BAR MITZVAH-PARTY THINK TANK
I run a bar mitzvah-party think tank. It’s the only one in the world.
I have clients — mostly DJs. I supply them with explosives, lyrics and games.
Some of my games are free, just to build up website traffic. For instance, take my humiliation game: the bar mitzvah boy stands on the dance floor surrounded by searing sterno cans. We throw napkins at him.
My best-selling games: Twine Fun, Narcissism Express, Beach Sand Saturation, Toxic Candy, Enjambment and Trunk-like Bodies, which is shooting darts at kids hiding in potted plants.
I have very few klez-band clients. Wake up, Jews, I have Jewish-themed stuff! Bottle caps are cool. The kids wear bottle caps on their heads, and the last kid to lose his “yarmulke,” wins. Lots of body contact.
My best-selling game is Trash Floating in Punch. We throw chicken bones, children’s books from the centerpieces, and empty plastic wine glasses into the punch bowl. Kids reach in and fish for prizes. Nobody loses. And it’s ecological.
I strained my back. Bingo, new game . . . The Grandpa Shuffle. Kids walk like old men and mutter creative Yiddish curses. It’s shameful, yet stunning to see teenagers limp and spew: “Zol er krenken un gedenken.” (Let him suffer and remember.)
Of course, I have normal games. I have laughing gas, toilet slime kits, photo booths, giant inflatables and partisans.
We’re full service.
Does the KlezFiction piece, above, bug you? A reader dismissed my previous KlezFiction pieces as “avant-garde.” Here is something more concrete . . .
BORDERS AND BOUNDARIES
My rabbi criticized me for mispronouncing a word — not a Hebrew word either. I mispronounced “Route 66.” I said Rout 66. My rabbi is from St. Louis and takes Root 66 personally. The road and the song.
I like roads, borders and boundaries. In Ohio it’s Rout.
In college I honked whenever I crossed the Michigan line into Ohio on U.S. 23. All hail The Buckeye State.
Michigan was The Water-Winter Wonderland for many lame years. The Great Lake State is better.
I was in Seligman, Arizona — on Route 66 — last week. (The road sign says “Historic Route 66.”) Every tchotchke shop in Seligman had Route 66 gear. Thirty Japanese motorcyclists in black leather pulled into the tchotchke shop. (I wasn’t there. I heard about it.) Seligman is named after a Jew. I just learned that. So two tchotchkes in this paragraph is OK.
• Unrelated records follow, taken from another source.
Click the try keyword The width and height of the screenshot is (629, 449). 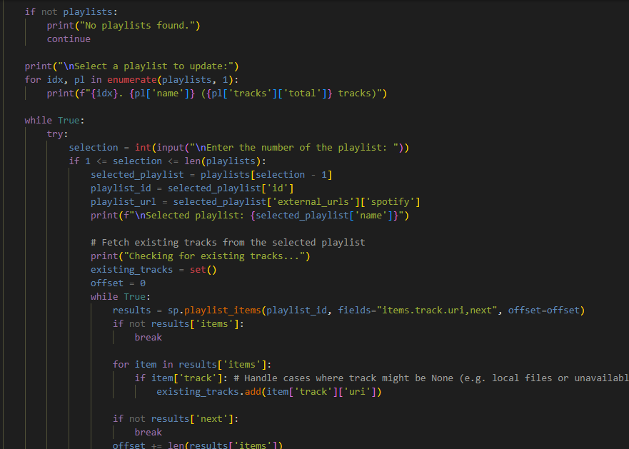tap(57, 134)
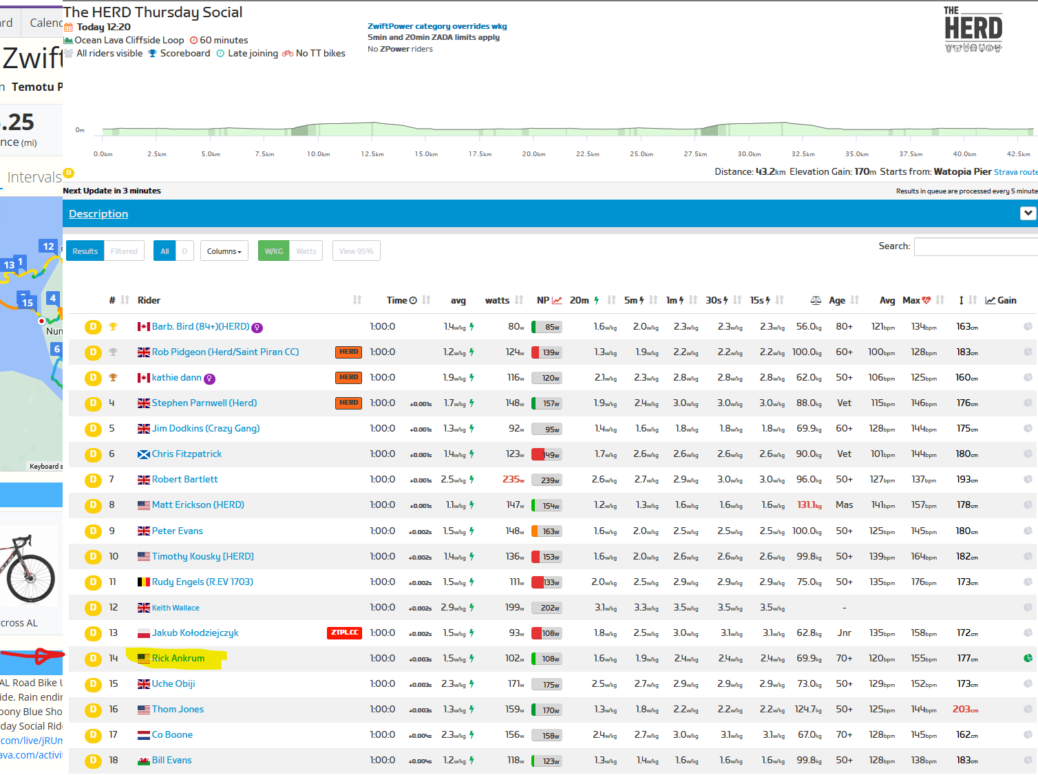1038x775 pixels.
Task: Click the HERD team badge beside Rob Pidgeon
Action: 349,352
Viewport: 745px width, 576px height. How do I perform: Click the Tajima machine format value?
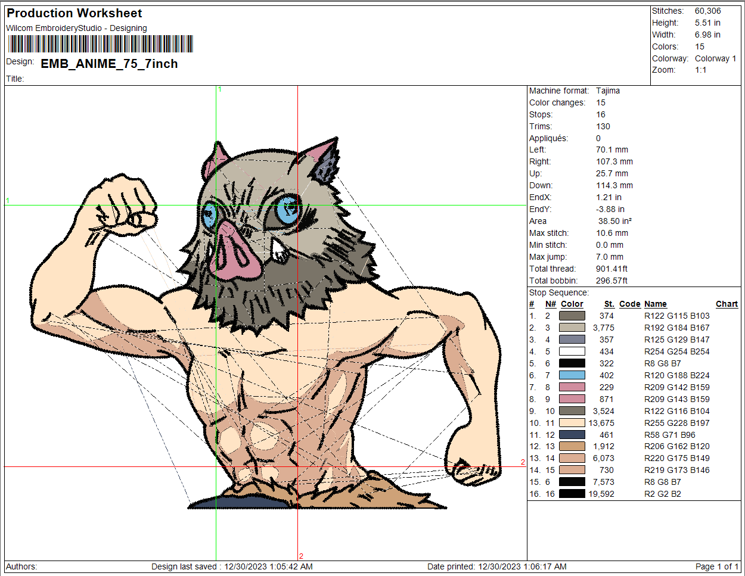(607, 91)
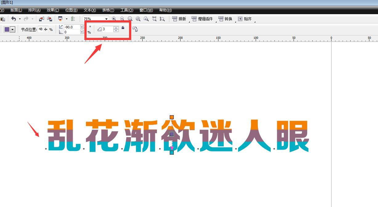Open the 文本(X) menu
The image size is (378, 207).
89,10
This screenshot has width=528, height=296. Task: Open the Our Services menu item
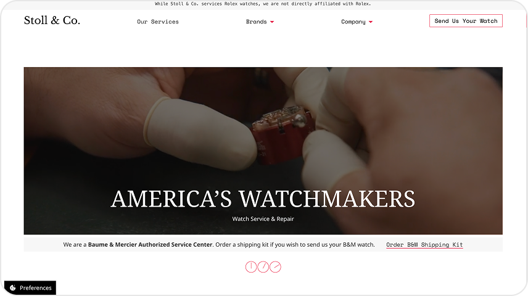158,22
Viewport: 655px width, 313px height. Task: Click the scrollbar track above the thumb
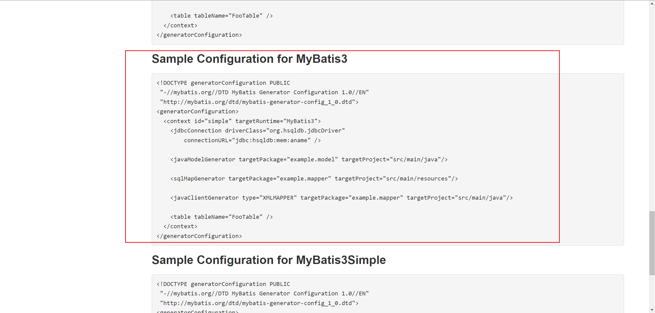[652, 108]
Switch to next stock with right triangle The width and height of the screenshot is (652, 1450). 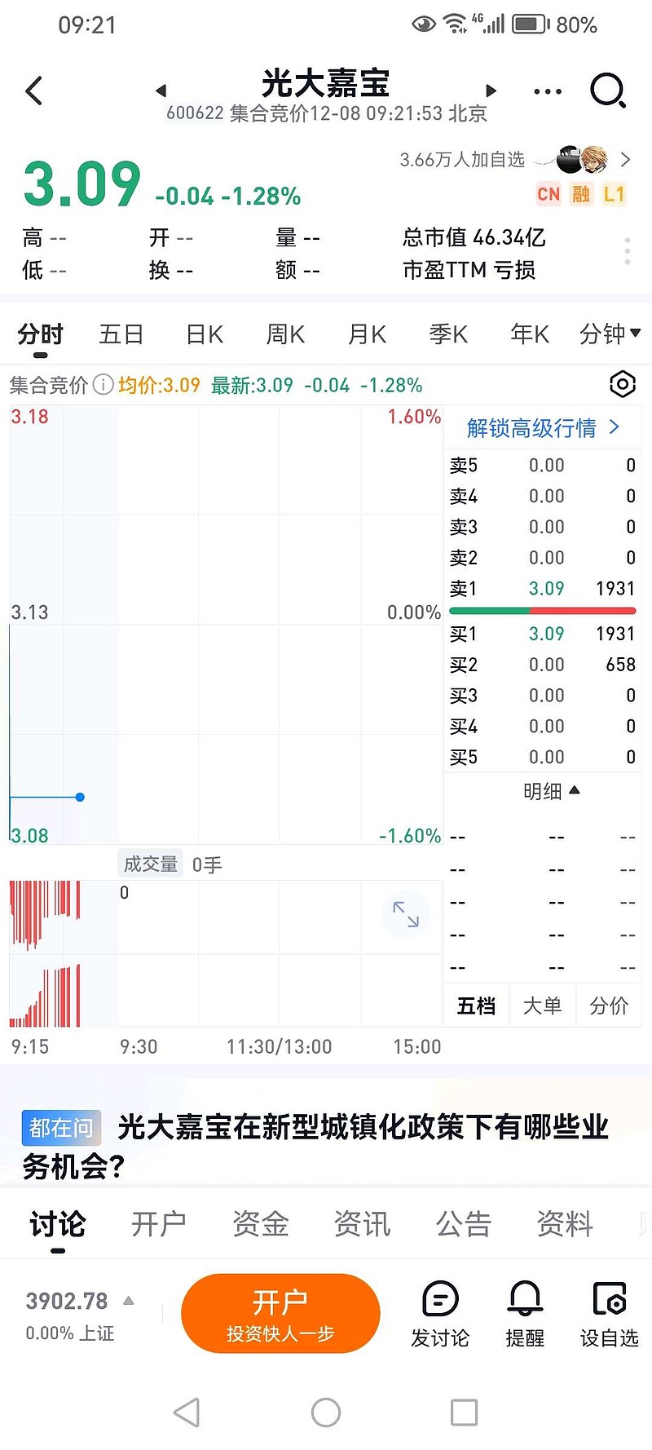(x=491, y=91)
I would like to see 30 Japanese guys on Harleys pull into Cleveland Heights.
Suburban boundaries are locatable by checking street-sign colors. For instance, Cleveland Heights signs are green; Cleveland, blue; and Shaker Heights, white.
Northern South Euclid — the area — perplexed me as a kid.
Cormere Avenue in Cleveland is a street to ponder. It’s near Shaker Square. Carl Stokes lived there. Many locals mistake Cormere for Shaker Heights. Shaker Square is in Cleveland too, not Shaker Heights.
Last week, when I was at the Grand Canyon, a Californian called me “Iowa.” He called me “Iowa” even after I said “Go Bucks” to him.
He was from Anaheim. Just say “I’m from L.A.,” please. Same for Orange County. Say “L.A.” I saw a lot of Californians in the Grand Canyon. One was from Atascadero. What? I’m weak on California.
Ohio is my strong suit. I built a plaster of Paris model of the Ohio Turnpike for my 8th-grade Ohio History project. My wife built the Terminal Tower in 4th-grade Ohio History. (She’s from Columbus, Ohio.) Ohio has 88 counties. Not many states have that many counties. [Wrong. Twelve states have more counties than Ohio. Texas leads with 254; Georgia, 159; Virginia, 134.]
Nobody cares there are only 3 people left in the city of Cleveland. The question is, How big is the metro region? Cleveland-Akron is the 17th biggest TV market. I mistakenly told several Grand Canyon hikers that Cleveland is the 30th largest market. I didn’t know Cleveland is that big.
I like rankings and a certain amount of order. I like boundaries. I like to know where I am.